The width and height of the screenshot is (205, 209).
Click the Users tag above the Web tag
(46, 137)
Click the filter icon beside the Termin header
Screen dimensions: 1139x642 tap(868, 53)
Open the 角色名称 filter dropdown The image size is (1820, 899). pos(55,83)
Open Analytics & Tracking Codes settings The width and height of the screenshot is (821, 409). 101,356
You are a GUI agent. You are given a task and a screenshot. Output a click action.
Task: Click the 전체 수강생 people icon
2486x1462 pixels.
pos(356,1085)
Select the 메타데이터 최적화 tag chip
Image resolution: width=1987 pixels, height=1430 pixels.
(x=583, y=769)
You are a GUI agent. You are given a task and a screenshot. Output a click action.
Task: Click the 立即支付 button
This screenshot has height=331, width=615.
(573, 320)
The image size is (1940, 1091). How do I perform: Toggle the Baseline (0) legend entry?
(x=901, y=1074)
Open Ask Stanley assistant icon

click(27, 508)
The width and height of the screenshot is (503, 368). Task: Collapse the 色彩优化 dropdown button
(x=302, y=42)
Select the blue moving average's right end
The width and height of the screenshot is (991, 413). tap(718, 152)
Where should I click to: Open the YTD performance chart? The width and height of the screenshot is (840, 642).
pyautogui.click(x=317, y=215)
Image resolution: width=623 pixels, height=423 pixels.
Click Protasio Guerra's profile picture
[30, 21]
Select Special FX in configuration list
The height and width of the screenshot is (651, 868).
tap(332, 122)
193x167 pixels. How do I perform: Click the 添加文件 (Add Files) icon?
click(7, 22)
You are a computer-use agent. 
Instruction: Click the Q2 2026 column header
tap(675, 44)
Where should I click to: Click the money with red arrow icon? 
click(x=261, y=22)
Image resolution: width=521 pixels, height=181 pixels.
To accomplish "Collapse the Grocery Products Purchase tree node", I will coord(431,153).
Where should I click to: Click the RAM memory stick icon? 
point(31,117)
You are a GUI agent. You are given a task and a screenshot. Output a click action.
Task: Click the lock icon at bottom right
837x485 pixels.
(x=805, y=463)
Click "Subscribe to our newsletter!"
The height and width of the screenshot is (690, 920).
========================
- **TASK DESCRIPTION**: Copy the data verbatim, beginning at the line containing "You are a computer-use agent." and running through the end of the data.

- **FINISHED ANSWER**:
You are a computer-use agent. 
Instruction: Click the Q2 2026 column header
tap(675, 44)
Where should I click to: Click the money with red arrow icon? 
click(x=261, y=22)
Image resolution: width=521 pixels, height=181 pixels.
To accomplish "Collapse the Grocery Products Purchase tree node", I will coord(431,153).
Where should I click to: Click the RAM memory stick icon? 
point(31,117)
You are a GUI agent. You are given a task and a screenshot. Output a click action.
Task: Click the lock icon at bottom right
837x485 pixels.
(x=805, y=463)
Click "Subscribe to our newsletter!"
The height and width of the screenshot is (690, 920).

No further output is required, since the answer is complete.